'''

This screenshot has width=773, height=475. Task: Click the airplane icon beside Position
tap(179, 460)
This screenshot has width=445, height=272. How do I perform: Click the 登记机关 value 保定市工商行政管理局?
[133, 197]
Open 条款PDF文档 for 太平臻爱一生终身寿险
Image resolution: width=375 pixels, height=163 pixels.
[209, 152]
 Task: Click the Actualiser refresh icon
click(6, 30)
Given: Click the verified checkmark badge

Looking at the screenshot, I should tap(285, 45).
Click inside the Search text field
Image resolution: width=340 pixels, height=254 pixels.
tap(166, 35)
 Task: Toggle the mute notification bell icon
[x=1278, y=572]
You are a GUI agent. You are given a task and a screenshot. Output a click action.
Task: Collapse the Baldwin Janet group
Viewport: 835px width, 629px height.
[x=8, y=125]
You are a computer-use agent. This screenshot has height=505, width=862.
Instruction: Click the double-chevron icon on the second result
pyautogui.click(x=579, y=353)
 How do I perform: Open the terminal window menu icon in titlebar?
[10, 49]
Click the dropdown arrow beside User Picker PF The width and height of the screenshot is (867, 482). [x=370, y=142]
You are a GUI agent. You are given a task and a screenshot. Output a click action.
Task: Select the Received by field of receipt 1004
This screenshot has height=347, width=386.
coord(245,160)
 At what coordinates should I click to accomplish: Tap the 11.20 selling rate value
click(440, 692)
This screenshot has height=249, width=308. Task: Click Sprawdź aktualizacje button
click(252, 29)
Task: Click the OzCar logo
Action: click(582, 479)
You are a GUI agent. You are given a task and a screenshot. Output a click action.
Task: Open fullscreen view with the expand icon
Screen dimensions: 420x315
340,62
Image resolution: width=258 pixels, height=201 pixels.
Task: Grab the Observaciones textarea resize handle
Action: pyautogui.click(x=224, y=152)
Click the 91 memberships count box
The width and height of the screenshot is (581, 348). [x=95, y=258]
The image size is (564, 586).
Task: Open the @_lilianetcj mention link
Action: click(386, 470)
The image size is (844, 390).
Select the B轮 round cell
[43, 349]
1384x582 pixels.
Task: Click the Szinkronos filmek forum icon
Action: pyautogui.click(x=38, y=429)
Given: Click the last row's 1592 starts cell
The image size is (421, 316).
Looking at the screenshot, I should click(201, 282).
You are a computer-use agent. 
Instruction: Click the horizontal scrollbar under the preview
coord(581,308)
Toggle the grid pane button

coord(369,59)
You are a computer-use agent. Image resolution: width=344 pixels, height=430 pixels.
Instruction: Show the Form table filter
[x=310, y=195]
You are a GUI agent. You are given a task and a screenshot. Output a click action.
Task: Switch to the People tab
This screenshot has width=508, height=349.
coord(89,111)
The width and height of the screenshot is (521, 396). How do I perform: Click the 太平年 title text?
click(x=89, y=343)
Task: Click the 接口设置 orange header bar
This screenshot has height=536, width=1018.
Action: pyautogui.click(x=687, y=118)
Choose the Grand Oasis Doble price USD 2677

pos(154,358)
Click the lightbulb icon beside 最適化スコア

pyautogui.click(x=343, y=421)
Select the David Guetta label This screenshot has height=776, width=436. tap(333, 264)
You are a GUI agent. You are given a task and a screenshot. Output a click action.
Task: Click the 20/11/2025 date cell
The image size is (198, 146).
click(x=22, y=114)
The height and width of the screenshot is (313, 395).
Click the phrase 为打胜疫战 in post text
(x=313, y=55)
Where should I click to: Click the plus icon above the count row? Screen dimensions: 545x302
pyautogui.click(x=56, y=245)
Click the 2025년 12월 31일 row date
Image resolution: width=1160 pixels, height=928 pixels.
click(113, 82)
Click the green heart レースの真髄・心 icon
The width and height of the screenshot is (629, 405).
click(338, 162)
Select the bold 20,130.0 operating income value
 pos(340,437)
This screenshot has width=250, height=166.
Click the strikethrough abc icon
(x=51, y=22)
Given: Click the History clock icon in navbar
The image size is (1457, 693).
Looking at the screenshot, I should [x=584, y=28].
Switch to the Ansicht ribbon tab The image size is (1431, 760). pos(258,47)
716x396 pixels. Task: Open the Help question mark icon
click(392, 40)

'''

ASSIGNED TASK
Above are records; repeat only the lines starting at the line with "The image size is (844, 390)." and ending at the line with "Task: Switch to the People tab", exactly as they appear, both included.

SOLVED PROBLEM
The image size is (844, 390).
Select the B轮 round cell
[43, 349]
1384x582 pixels.
Task: Click the Szinkronos filmek forum icon
Action: pyautogui.click(x=38, y=429)
Given: Click the last row's 1592 starts cell
The image size is (421, 316).
Looking at the screenshot, I should click(201, 282).
You are a computer-use agent. 
Instruction: Click the horizontal scrollbar under the preview
coord(581,308)
Toggle the grid pane button

coord(369,59)
You are a computer-use agent. Image resolution: width=344 pixels, height=430 pixels.
Instruction: Show the Form table filter
[x=310, y=195]
You are a GUI agent. You are given a task and a screenshot. Output a click action.
Task: Switch to the People tab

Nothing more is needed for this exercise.